After completing the preceding configurations, we can start dubbo-provider, web-api-demo, and demo-gateway applications in sequence and access them through the gateway portal. localhost:8090/demo/timeObtain the current time. After the service is triggered, you can view the three applications in the Sentinel console. You can view the access information on the monitoring page, indicating that the access is successful.

On the cluster point link page of each application, you can see some tracking calls of the current application. For example, Web applications can see Web URL and Dubbo consumer calls:

throttling rules

the following is a simple flow control rule. On the Dubbo provider, go to the cluster link page com.alibaba.csp.sentinel.demo.dubbo.FooService:getCurrentTime(boolean)this service call configures a throttling rule, which must have been viewed before it can be seen. We configure a throttling rule with a QPS of 1, which indicates that the call to this service method cannot exceed once per second. If it exceeds the QPS, it will be rejected directly.

Click the Add New button, successfully added rules. We can repeatedly request in the browser localhost:8090/demo/time(The frequency is not too slow), you can see the flow limiting exception message (Dubbo provider the default flow limiting processing logic is to throw an exception, the exception message is directly returned by Dubbo, the default error page is displayed by Spring:

on the real-time monitoring page, you can view the real-time access and rejection:

We can also configure rate limiting rules at the Web API to observe the effect. Spring Web the default throttling logic is to return the default prompt (Blocked by Sentinel) with the status code 429. The following sections describe how to customize the flow control processing logic.

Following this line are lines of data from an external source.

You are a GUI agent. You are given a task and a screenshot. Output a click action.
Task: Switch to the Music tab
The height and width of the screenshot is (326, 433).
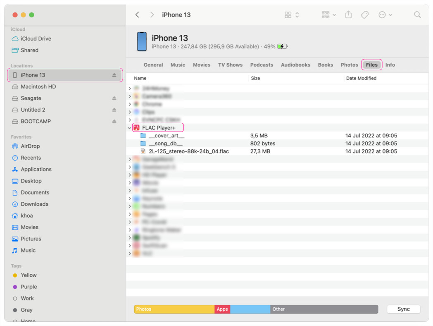178,65
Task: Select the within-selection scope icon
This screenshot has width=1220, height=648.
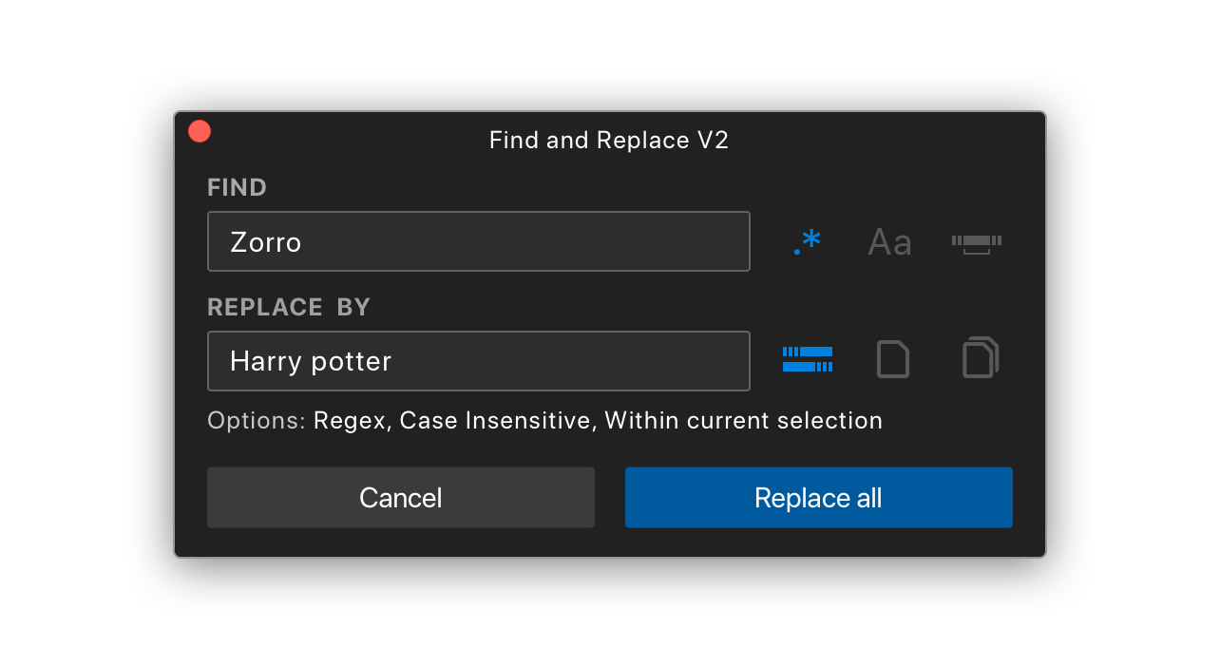Action: (808, 359)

After understanding the basic usage of throttling, you may want to ask: do I need to configure throttling rules for each interface in the production environment? What if the threshold does not match? In fact, the configuration of throttling and degradation needs to be combined with capacity planning and dependency sorting. We can use stress testing tools such as JMeter or Alibaba Cloud PTS to perform full-link stress testing on our services to understand the maximum capacity of each service and determine the maximum capacity of core interfaces as the QPS threshold.

Gateway throttling rules

Sentinel has customized the throttling scenario for API Gateway, and supports throttling for gateway routes (such as foo-service-route defined in the Gateway) or custom API groups, supports throttling for request attributes, such as a header. You can customize an API Group in the Sentinel console, which can be considered as a combination of URL matching. For example, you can define an API called my_api, and the request path mode is /foo/**and /baz/**all belong to the API Group my_api. Throttling can be performed for this custom API Group dimension.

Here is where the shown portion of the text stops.